*** GIVEN TEXT ***

I’m with raspberry jam on that. The thing about Israel controlling DC politics is a liberal sop. Like the military industrial complex is a liberal sop, as though fixing our laws to remove the corruption in procurement would allow the benevolence at the true heart of the republic to emerge. The idea that the USA does these unspeakable crimes because it is under control from Israel is completely unacceptable to me. The USA is a big, powerful country and with respect to Israel the USA does as it willingly chooses. I’ve written at least twice here before: we are Israel and Israel is us. (I say we/us because I’m citizen naturalized 2005, resident, tax payer and therefore complicit.)
This is not to diminish crimes perpetrated in and by other states.
And I’m well aware of how Israeli influence works but we still have agency. Taking a bribe is a choice. Standing up to bullying from ADL or whoever is also a choice. The MIC and the Israel lobby are abstractions describing systems of influence on people who have choices.
Sometimes I shout in anger when I hear Jeffrey Sachs talk about Israel and MIC dictating what the USA does. He’s way smarter and more knowledgeable than me but seems to be implying that if only we could get our democratic systems working a bit better then the venality and brutality would be controlled. Sounds like reformist wishful thinking to me.
Sorry, everyone, maybe I’m having a bad day. I guess my anger comes from my impotence.
Nah. We aren’t going to legislate our way out of this any more than we could vote our way out of it. It isn’t a handful of bad people, it’s the whole system, rotten to the core.
How things change, I don’t profess to know. But I share your rage and feelings of impotence.
If Israel does little to control DC politics and the USA general population is simply observing what elite USA wants to do, anyway, in the Middle East, then why is so much money being spent by DC lobbyists?
If a country A is willingly doing what country B wants, why would country B pay country A?

*** End of GIVEN TEXT ***

PROBLEMS TO SOLVE.
a) Reproduce the stretch of the discussion of Israel and U.S. politics from "Nah. We aren’t" through "by DC lobbyists?".
b) Carry the discussion of Israel and U.S. politics forward from its final sentence.

*** INFORMATION ***

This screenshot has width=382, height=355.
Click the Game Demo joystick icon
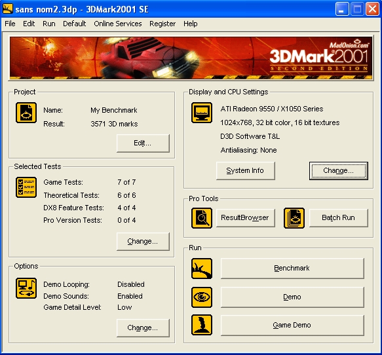201,325
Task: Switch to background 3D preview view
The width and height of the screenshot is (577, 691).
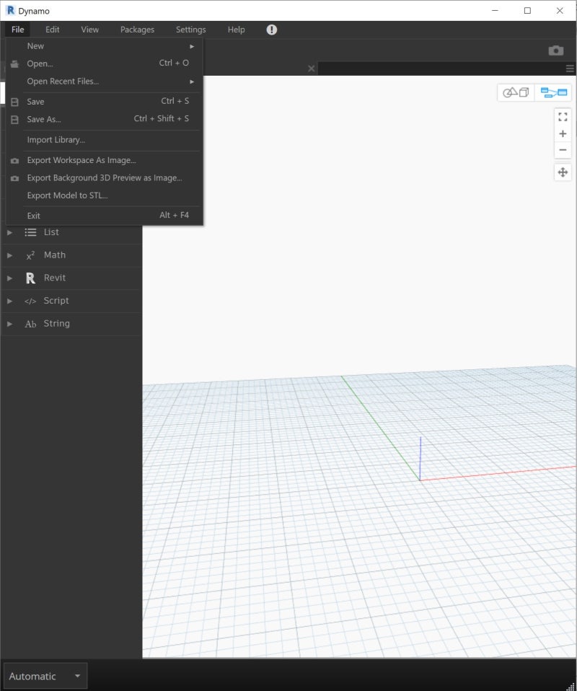Action: [x=514, y=92]
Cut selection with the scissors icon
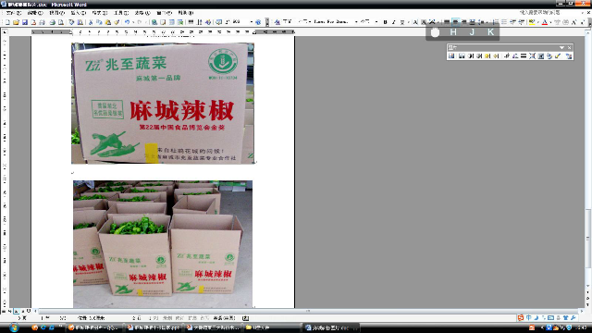 91,22
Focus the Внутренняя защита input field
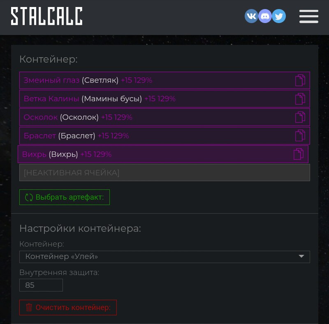This screenshot has height=324, width=329. (x=41, y=285)
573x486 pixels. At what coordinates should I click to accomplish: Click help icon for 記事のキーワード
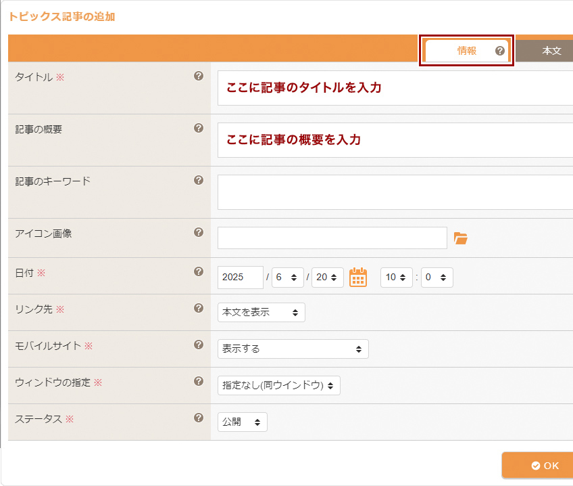(199, 180)
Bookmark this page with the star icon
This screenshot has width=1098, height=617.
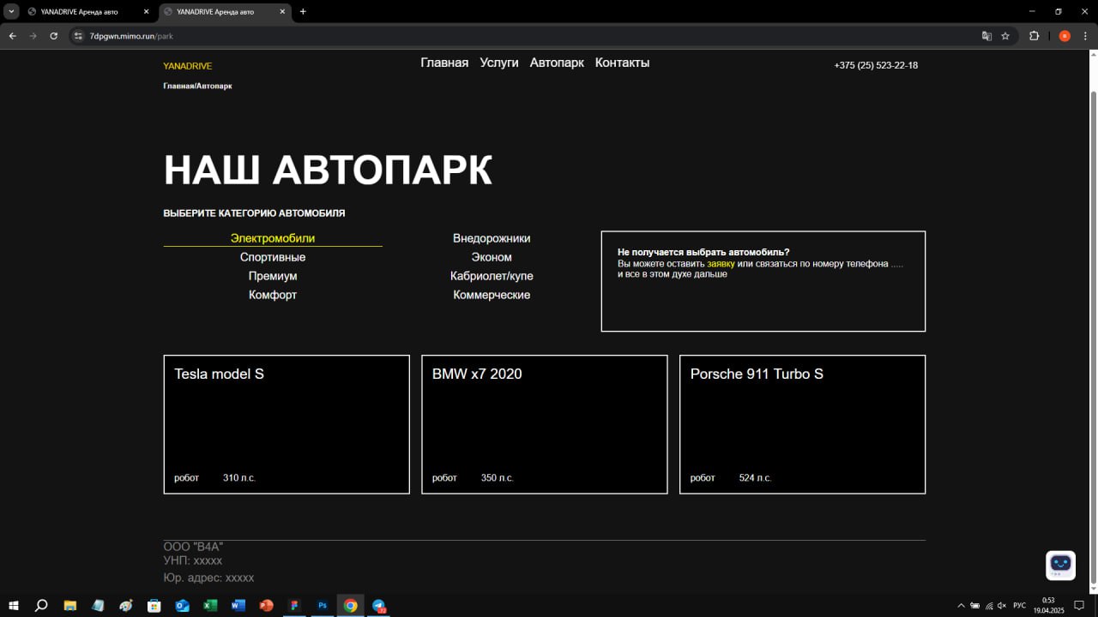tap(1005, 36)
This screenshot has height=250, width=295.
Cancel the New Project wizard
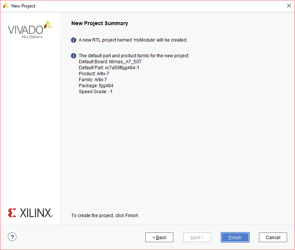[x=273, y=237]
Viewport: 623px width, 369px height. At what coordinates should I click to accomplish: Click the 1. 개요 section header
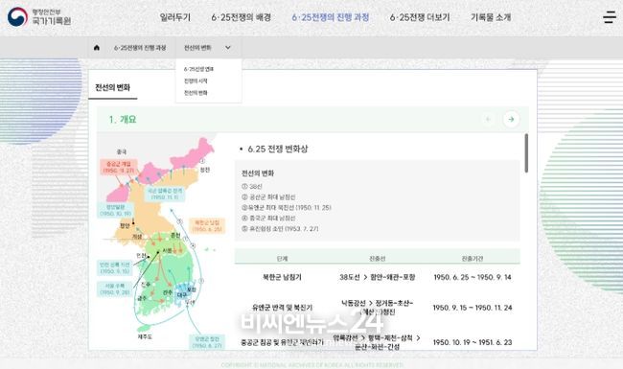123,119
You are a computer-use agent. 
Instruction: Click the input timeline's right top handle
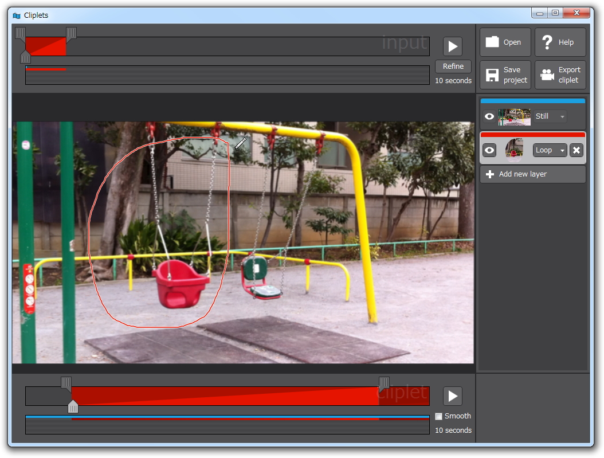tap(71, 34)
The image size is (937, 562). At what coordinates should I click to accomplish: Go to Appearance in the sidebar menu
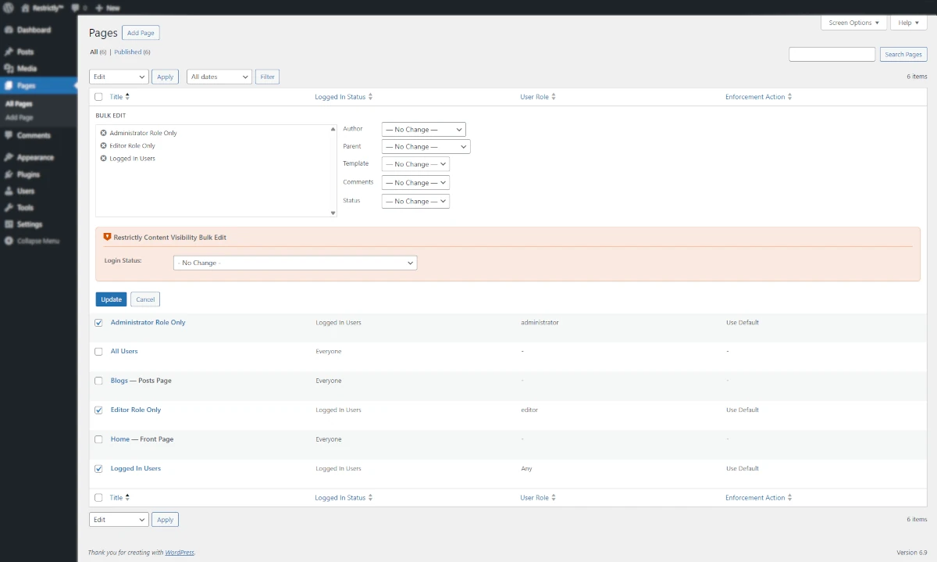pyautogui.click(x=35, y=157)
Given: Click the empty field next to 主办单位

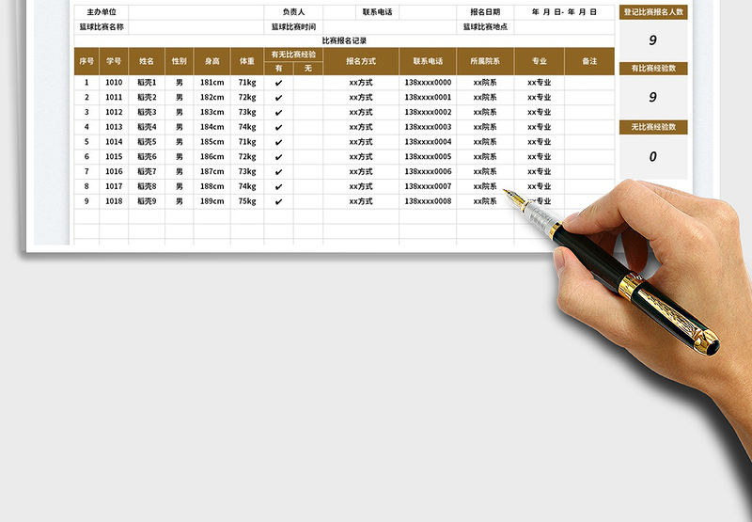Looking at the screenshot, I should (x=196, y=12).
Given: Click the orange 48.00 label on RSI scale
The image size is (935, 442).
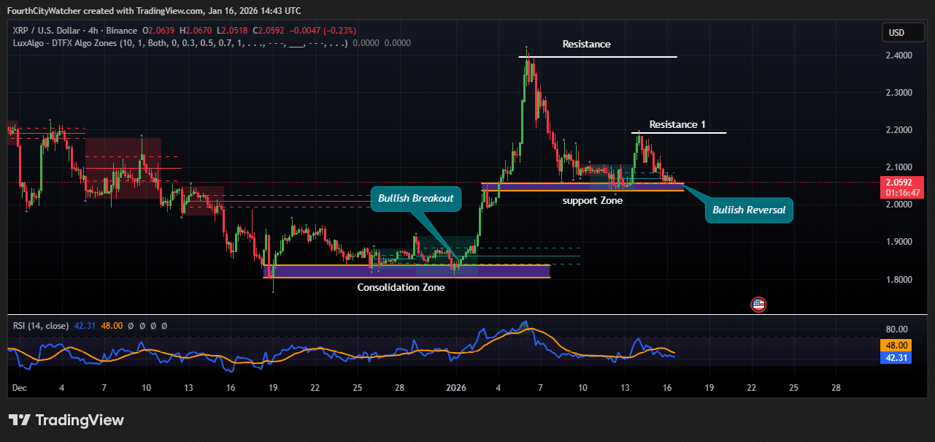Looking at the screenshot, I should [x=897, y=345].
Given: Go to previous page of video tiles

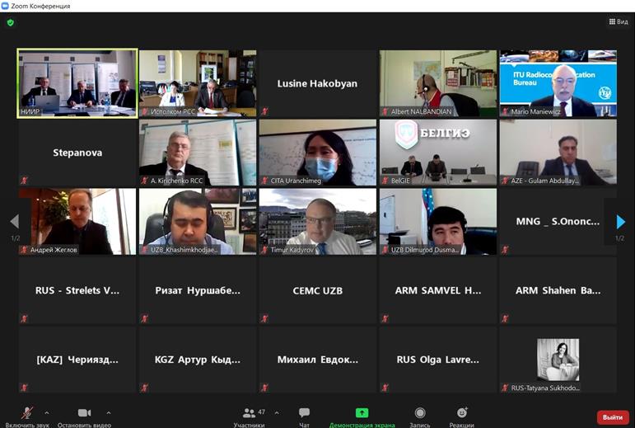Looking at the screenshot, I should [x=15, y=222].
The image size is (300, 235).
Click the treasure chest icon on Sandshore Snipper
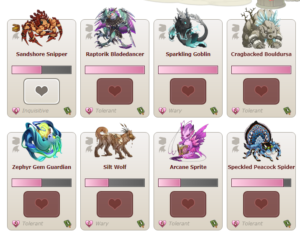pos(16,28)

*** End of INFORMATION ***

EXERCISE RESULTS.
a)
Nah. We aren’t going to legislate our way out of this any more than we could vote our way out of it. It isn’t a handful of bad people, it’s the whole system, rotten to the core.
How things change, I don’t profess to know. But I share your rage and feelings of impotence.
If Israel does little to control DC politics and the USA general population is simply observing what elite USA wants to do, anyway, in the Middle East, then why is so much money being spent by DC lobbyists?

b)
Seems like an opportunity for country B to save some money.
I believe both things can be correct: US does what it wants and Israel has outsized influence via Aipac and zionist oligarchs. Like in any country, US interests are actually elite interests and elites are not always unified. They fight. This is what makes disparate influence possible. And this is what we currently see wrt west asia policy. The elites are not unified. Oil interests differ from MIC interests, differ from pro Saudi interests vs pro Emirates etc. When elites split, as is likely here imo, things open up (Ferguson makes this point well as did Page and Gilens paper) the direction of policy becomes far less predictable and there is room for special advocacy to play a big role. And I would suspect that this is what is happening here. Aipac is well organized with lots of disposable income and its policy preferences have support within elite circles. So Aipac can then wag a partially willing dog to where it mostly wants to go. Were the dog dead set against it or were Aipac less well organized the dog would not hunt. So is it Aipac/zionist oligarchs/Israel or US interests? Its both.
Norbert, that’s a very reasonable and logical explanation. But it doesn’t account for the non-ordinary and special circumstance of this particular case.
Israel is far, far more than just a ‘special advocacy”. Normal “special advocacy” does not have the power that Israel has over the sitting (and previous) US presidents and members of Congress. Which is, blackmail videos of them committing very illegal acts with underaged human captives. (in case you’ve been living under a rock, Epstein was a Mossad asset and he ran a honeypot operation)
Of course they have a lot more than just this blackmail, they also have the “carrot” in addition to this stick. They give out hundreds of millions of dollars in graft money.
Ofc it’s both. Israel has influence and the USA allows it. What I was objecting to is the rank immorality of using Israel as an excuse for what the USA does. I do not believe the USA acts under duress in this war. This was our choice and we should own it.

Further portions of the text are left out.